Case Study: Excavator Survival Analysis
Mining Excavator dataset case study, as originally presented in Sexton et al. [^1].
from pathlib import Path
import numpy as np
import pandas as pd
import seaborn as sns
import matplotlib.pyplot as plt
%matplotlib inline
import nestor
from nestor import keyword as kex
import nestor.datasets as dat
def set_style():
"""This sets reasonable defaults for a figure that will go in a paper"""
sns.set_context("paper")
sns.set(font='serif')
sns.set_style("white", {
"font.family": "serif",
"font.serif": ["Times", "Palatino", "serif"]
})
set_style()
df = dat.load_excavators()
df.head()
vocab = dat.load_vocab('excavators')
vocab
Knowledge Extraction
We already have vocabulary and data, so let's merge them to structure our data to a more useful format.
scikit-learn's Pipeline
Convenient way to use TagExtractor
to output a more usable format. Let's use the multi-index binary
format for now. Other options include:
- list-of-tokens multilabel
- NER-trainer iob
.
# merge and cleanse NLP-containing columns of the data
from sklearn.pipeline import Pipeline
pipe = Pipeline([
('clean_combine', kex.NLPSelect(columns=["OriginalShorttext"])),
('tag', kex.TagExtractor(
thesaurus=vocab, # load up pre-trained vocab file from [^1]
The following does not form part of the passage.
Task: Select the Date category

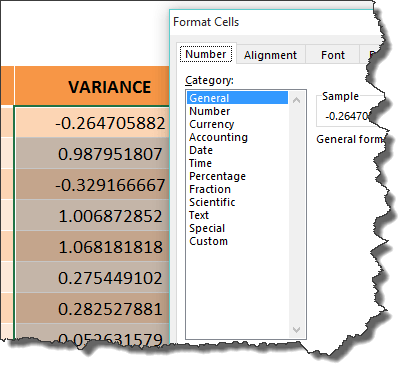Action: click(x=201, y=150)
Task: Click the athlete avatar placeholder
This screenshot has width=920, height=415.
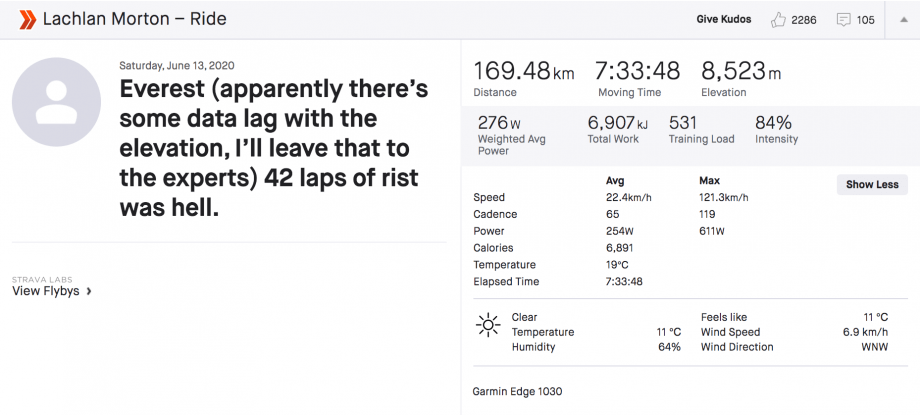Action: [56, 102]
group_untagged=True, # merge untagged tokens into a misc. `_untagged` label
filter_types=None, # keep all tag types
ngram_range=(1,2), # this vocab file includes compound tags, so make sure we find them
verbose=True, # report how much coverage our vocab file got on proposed tags (tokens)
output_type='binary', # could use `multilabel` or `iob` as well
)),
])
tags = pipe.fit_transform(df)
tags.sum().sort_values(ascending=False)
We can also access the trained steps in the pipeline to make use of convenience functions.
tagger = pipe.named_steps['tag']
tags_read = tagger.tags_as_lists
relation_df = tags.loc[:, ['PI', 'SI']]
tag_df = tags.loc[:, ['I', 'P', 'S', 'U', 'X', 'NA']]
Quality of Extracted Keywords
It's
nbins = int(np.percentile(tag_df.sum(axis=1), 90))
print(f'Docs have at most {nbins} tokens (90th percentile)')
tags_read.assign(text=df.OriginalShorttext).sample(10)
# how many instances of each keyword class are there?
print('named entities: ')
print('I\tItem\nP\tProblem\nS\tSolution')
print('U\tUnknown\nX\tStop Word')
print('total tokens: ', vocab.NE.notna().sum())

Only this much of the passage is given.